Instructions to follow: Give back exactly the lines from the start of the listing to the line containing "The width and height of the screenshot is (780, 470).", inclusive, and nothing beyond them.

====

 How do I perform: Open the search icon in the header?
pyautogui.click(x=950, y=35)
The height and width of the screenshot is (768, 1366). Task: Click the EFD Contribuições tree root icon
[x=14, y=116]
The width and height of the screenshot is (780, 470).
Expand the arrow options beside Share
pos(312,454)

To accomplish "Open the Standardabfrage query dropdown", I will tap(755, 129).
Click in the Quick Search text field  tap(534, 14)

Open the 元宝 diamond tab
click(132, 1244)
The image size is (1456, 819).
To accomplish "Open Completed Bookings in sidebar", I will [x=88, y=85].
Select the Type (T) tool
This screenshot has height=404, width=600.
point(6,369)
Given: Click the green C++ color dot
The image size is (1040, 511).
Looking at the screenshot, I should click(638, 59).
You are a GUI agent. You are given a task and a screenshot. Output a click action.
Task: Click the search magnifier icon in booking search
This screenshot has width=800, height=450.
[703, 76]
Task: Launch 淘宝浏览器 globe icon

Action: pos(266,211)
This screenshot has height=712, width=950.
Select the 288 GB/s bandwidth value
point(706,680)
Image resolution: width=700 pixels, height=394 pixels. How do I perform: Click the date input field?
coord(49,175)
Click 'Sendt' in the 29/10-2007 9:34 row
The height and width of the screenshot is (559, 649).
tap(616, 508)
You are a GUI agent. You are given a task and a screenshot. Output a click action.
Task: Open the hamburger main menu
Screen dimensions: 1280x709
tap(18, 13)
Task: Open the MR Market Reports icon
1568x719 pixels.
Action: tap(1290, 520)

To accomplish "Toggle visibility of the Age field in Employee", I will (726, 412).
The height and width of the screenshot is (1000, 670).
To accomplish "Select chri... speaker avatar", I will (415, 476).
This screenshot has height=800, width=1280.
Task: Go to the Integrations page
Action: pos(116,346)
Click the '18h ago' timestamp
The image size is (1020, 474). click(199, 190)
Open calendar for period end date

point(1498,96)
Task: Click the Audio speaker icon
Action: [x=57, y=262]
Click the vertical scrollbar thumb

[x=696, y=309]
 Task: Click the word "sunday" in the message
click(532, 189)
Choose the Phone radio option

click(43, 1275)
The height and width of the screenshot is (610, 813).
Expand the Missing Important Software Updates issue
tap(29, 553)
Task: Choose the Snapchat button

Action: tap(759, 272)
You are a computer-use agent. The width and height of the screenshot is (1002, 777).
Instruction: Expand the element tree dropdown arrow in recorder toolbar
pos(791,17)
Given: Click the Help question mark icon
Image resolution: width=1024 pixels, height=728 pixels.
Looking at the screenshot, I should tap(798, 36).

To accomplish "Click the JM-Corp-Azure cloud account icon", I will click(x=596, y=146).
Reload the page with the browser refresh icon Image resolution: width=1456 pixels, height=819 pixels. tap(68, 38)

====

Written solution:
 How do I perform: Open the search icon in the header?
pyautogui.click(x=950, y=35)
The height and width of the screenshot is (768, 1366). Task: Click the EFD Contribuições tree root icon
[x=14, y=116]
The width and height of the screenshot is (780, 470).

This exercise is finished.